The Department is saddened to learn that former DPIR Emeritus Professor of Government and Fellow of All Souls College Christopher Hood passed away earlier this year aged 77.

In memory of their colleague and friend, former DPIR researcher Dr Ruth Dixon and Dr Rikki Dean, Associate Professor in Politics and Co-Director of the Centre for Democratic Futures at the University of Southampton, have written the following tribute:

Christopher Hood joined DPIR in 2001 as Gladstone Professor of Government and Fellow of All Souls College. He previously held chairs at the University of Sydney and the London School of Economics as well as other posts in the UK and around the world. Among his awards and honours, Christopher was elected a Fellow of the British Academy in 1996, appointed CBE in 2011, and received the John Gaus Award for his lifetime achievements from the American Political Science Association in 2021. As the award committee noted, he “…made substantive contributions to the fields of public administration and political science for five decades. There are entire fields of knowledge that would look substantively different without his work.”

The breadth of Christopher’s work on executive government and public administration defies brief summary. It made deep contributions to addressing the core “big-picture” questions of public management. Explorations in Governance, a collection of essays to celebrate his 65th birthday in 2012, demonstrates his profound influence on how the field understands topics such as the machinery of government, regulation and control of the public sector, and performance, risk, and blame. But perhaps the best example from more than 20 books that Christopher wrote or edited is The Art of the StateAwarded the WJM Mackenzie Prize by the UK Political Studies Association in 2000, and setting out the work that Christopher himself considered among his most significant, it maps the cultural biases of public organisations from Imperial China to the contemporary moment, connecting these to characteristic failures of government.

His work had the uncanny knack of capturing the present and even foreseeing the future direction of government. He is perhaps best known for coining the term New Public Management to encapsulate a managerial approach to public sector organisation that spread widely in the 1980s and 1990s. He quickly perceived the implications of the 2008 financial crash, nimbly re-orienting the ESRC Public Services Programme (2004-2009), a major ESRC investment that had been conceived during a period of rising public spending, to the new context of retrenchment and austerity.

These concerns for how to govern in times of fiscal constraint were a recurrent theme of his later work, resulting in several further important contributions. An investigation of whether New Public Management delivered on its claims to make public services more efficient and effective was published with Ruth Dixon in 2015 as A Government that Worked Better and Cost Less? It resulted in a second WJM Mackenzie Prize from the Political Studies Association, something Christopher particularly appreciated as William (Bill) Mackenzie had been his graduate supervisor at Glasgow in the 1970s. This was followed by an ESRC professorship which produced A Century of Fiscal Squeeze Politics with Rozana Himaz (OUP, 2017). Following his retirement in 2014, Christopher was appointed a visiting Professor at the Blavatnik School and became principal investigator on a study of fiscal control, published as The Way the Money Goes with Maia King, Iain McLean, and Barbara Piotrowska (OUP, 2023).

= = = = = = =

Exercises to complete
A) According to the tribute to Christopher Hood, in what year did he join DPIR?
B) Transcribe the part of the tribute to Christopher Hood that opens with the words containing "The Department is" and closes with "year aged 77.".
C) Using the tribute to Christopher Hood, decide whether each statement agrees with it. Answer yes or no and quote the deciding words.
(i) Hood was elected a Fellow of the British Academy in 1996.
(ii) The Art of the State received the John Gaus Award.
(iii) Hood's graduate supervisor at Glasgow was William (Bill) Mackenzie.

Excerpted records
= = = = = = =

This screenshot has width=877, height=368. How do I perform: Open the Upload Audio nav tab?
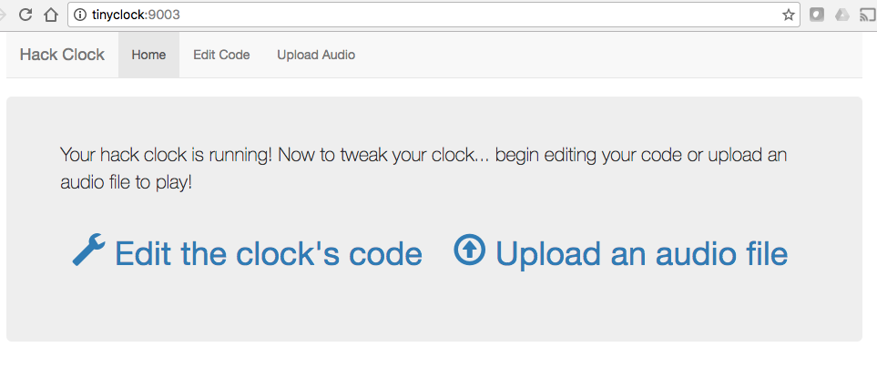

= = = = = = =

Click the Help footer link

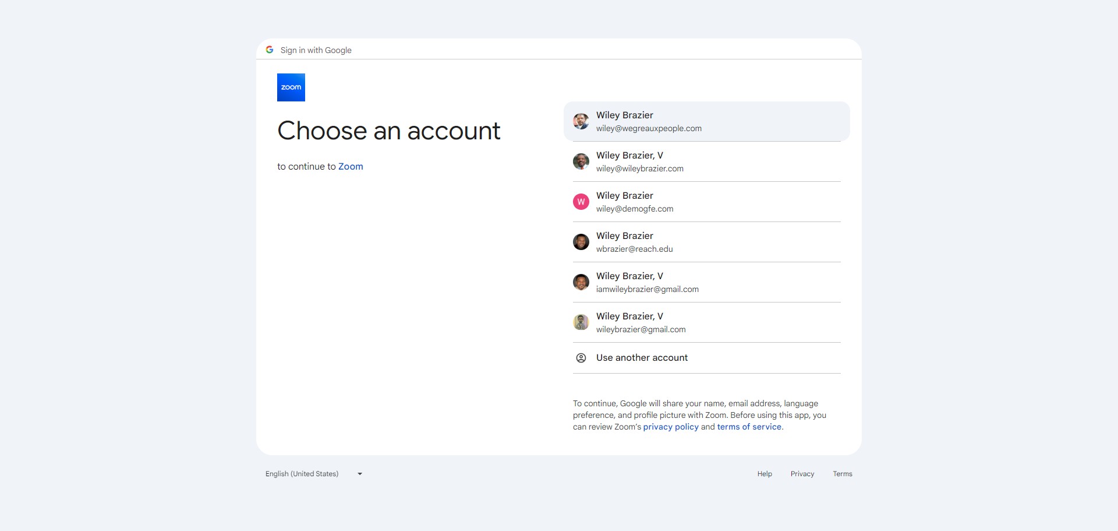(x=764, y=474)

= = = = = = =

Solutions to the tasks
A) He joined DPIR in 2001.

B)
The Department is saddened to learn that former DPIR Emeritus Professor of Government and Fellow of All Souls College Christopher Hood passed away earlier this year aged 77.

C)
(i) Yes: "Christopher was elected a Fellow of the British Academy in 1996"
(ii) No: "Awarded the WJM Mackenzie Prize by the UK Political Studies Association in 2000"
(iii) Yes: "William (Bill) Mackenzie had been his graduate supervisor at Glasgow in the 1970s"